Minnesota Gov. Tim Walz is pushing lawmakers to pass bigger rebate checks instead of a gas tax holiday as inflation surges to levels not seen in 40 years.
Walz’s proposal calls for direct payments of $500 to adults who make less than $164,400 a year and $1,000 per couple making less than $273,470. He has tripled the size of the checks since he first proposed them in January, and his administration now estimates the cost at $2 billion. The checks are part of Walz’s updated spending plan released Thursday.
Politicians across the country are grappling with inflation — especially highly visible gas prices — with this fall’s midterm elections looming. Walz said a direct payment would be more effective than waiving the state’s 28-cent per gallon gas tax over the summer, as some House Democrats have proposed.
“It’s quite a few fill-ups that you could get out of $1,000,” Walz told reporters at a gas station in New Hope. “I think this money in the hands of folks before summer would make a good difference. And it’s fiscally responsible.”
Still, the first-term DFL governor said he would sign a gas tax holiday if the divided state Legislature passed one.

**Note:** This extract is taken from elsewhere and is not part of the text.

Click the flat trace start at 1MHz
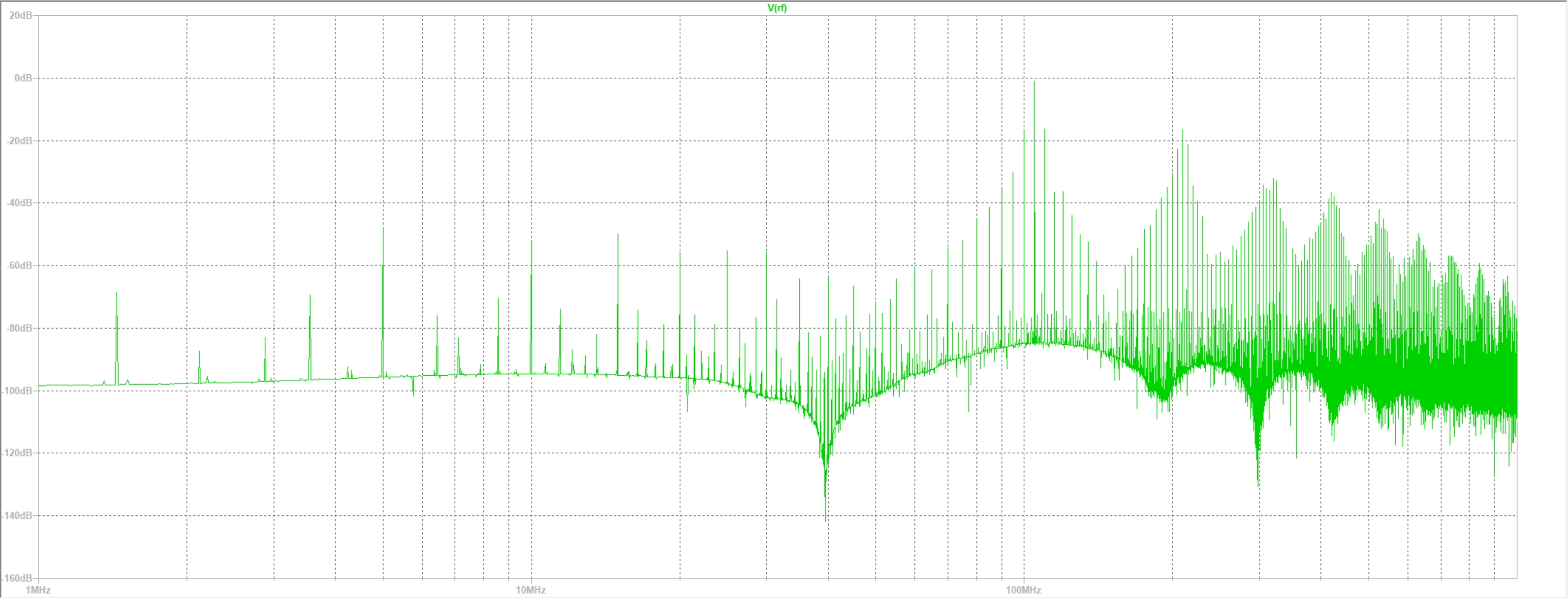The image size is (1568, 598). coord(40,385)
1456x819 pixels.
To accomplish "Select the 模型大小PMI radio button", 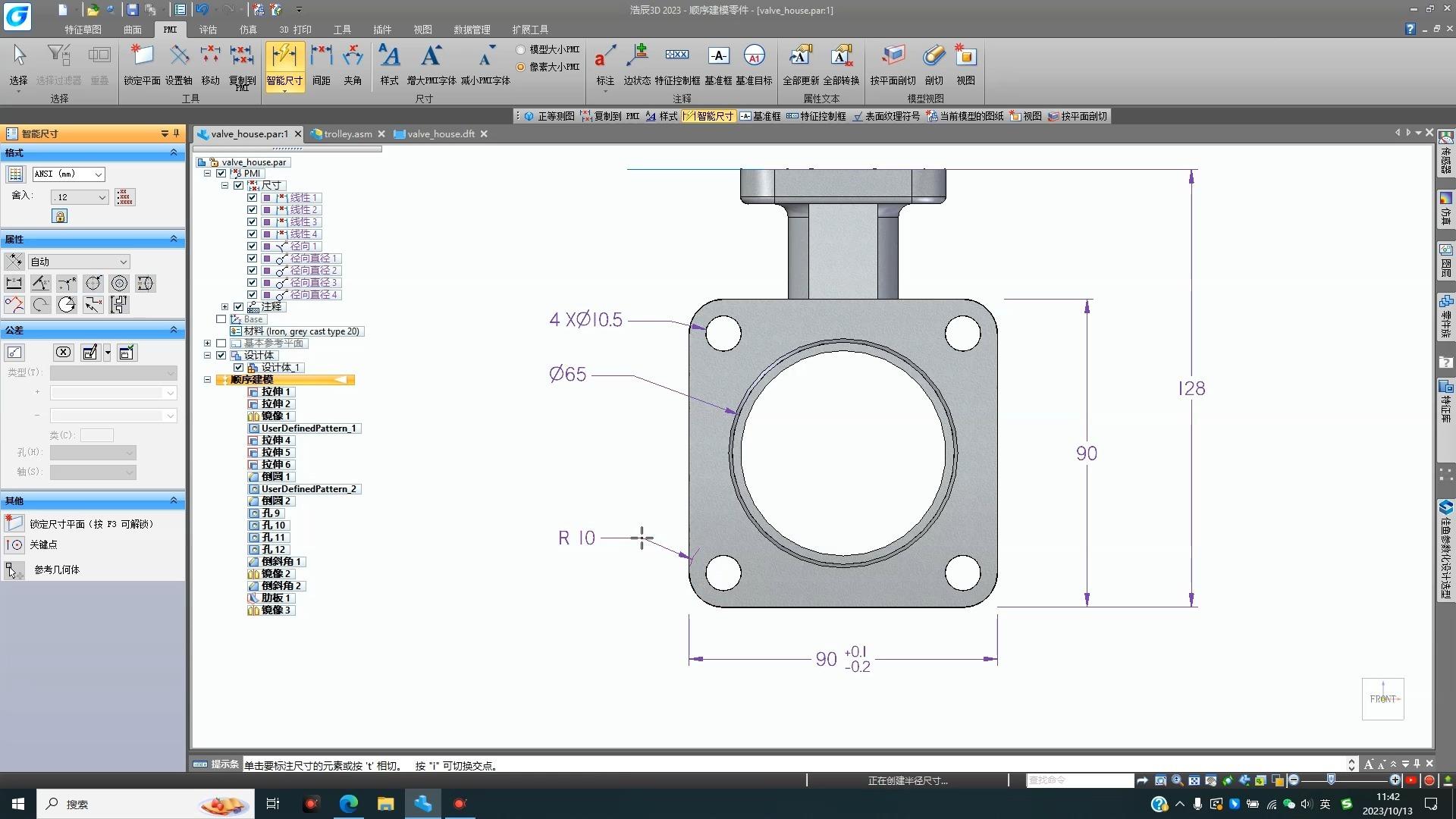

Under a gas tax holiday, relief would be much slower than with a one-time payment. The owner of a vehicle with a 15-gallon tank would need to fill up 119 times before saving $500. But a rebate check wouldn’t change the two-foot-tall, record-breaking prices displayed on gas station signs.
Republicans who control the Minnesota Senate call a gas tax holiday a gimmick. They have also been lukewarm to Walz’s one-time rebate checks, preferring permanent income tax cuts instead.
The Senate GOP has called for cutting the bottom income tax rate — which all filers pay on at least a portion of their income — nearly in half.
“If we can’t come to an agreement on that, I would be incredibly disappointed,” Senate Majority Leader Jeremy Miller, R-Winona, told reporters when asked if he would view the session as a failure without tax cuts.
With the 2022 session nearing its midpoint, lawmakers have stalled on every proposal to spend $10.4 billion of combined budget surplus and federal COVID-19 relief money. Income tax cuts, rebate checks, bonuses for workers on the frontlines of the pandemic, and business tax breaks are all no closer to passage.
Republican and Democratic lawmakers have dealt with split-party control in the Legislature since 2019. In recent days, Democrats have accused Senate Republicans of not wanting deals, in hopes of improving their hand in this fall’s midterms.
“The idea that you’ll run out the clock and maybe roll the dice that you’ll get the money to spend it all yourself, to me, it’s just not moral to do that,” Walz said, when a reporter asked about the possibility that the Legislature makes no deals this session.
Miller, the top Senate Republican, dismissed the criticism.
“It’s absolutely ridiculous we don’t want any deals,” he said. “Which chamber is passing bills with bipartisan support? It’s this chamber. The Minnesota Senate is passing bills with strong bipartisan support. Anyone who’s saying we don’t want to get deals done, it’s absolutely false, it’s absolutely ridiculous. It’s actually laughable.”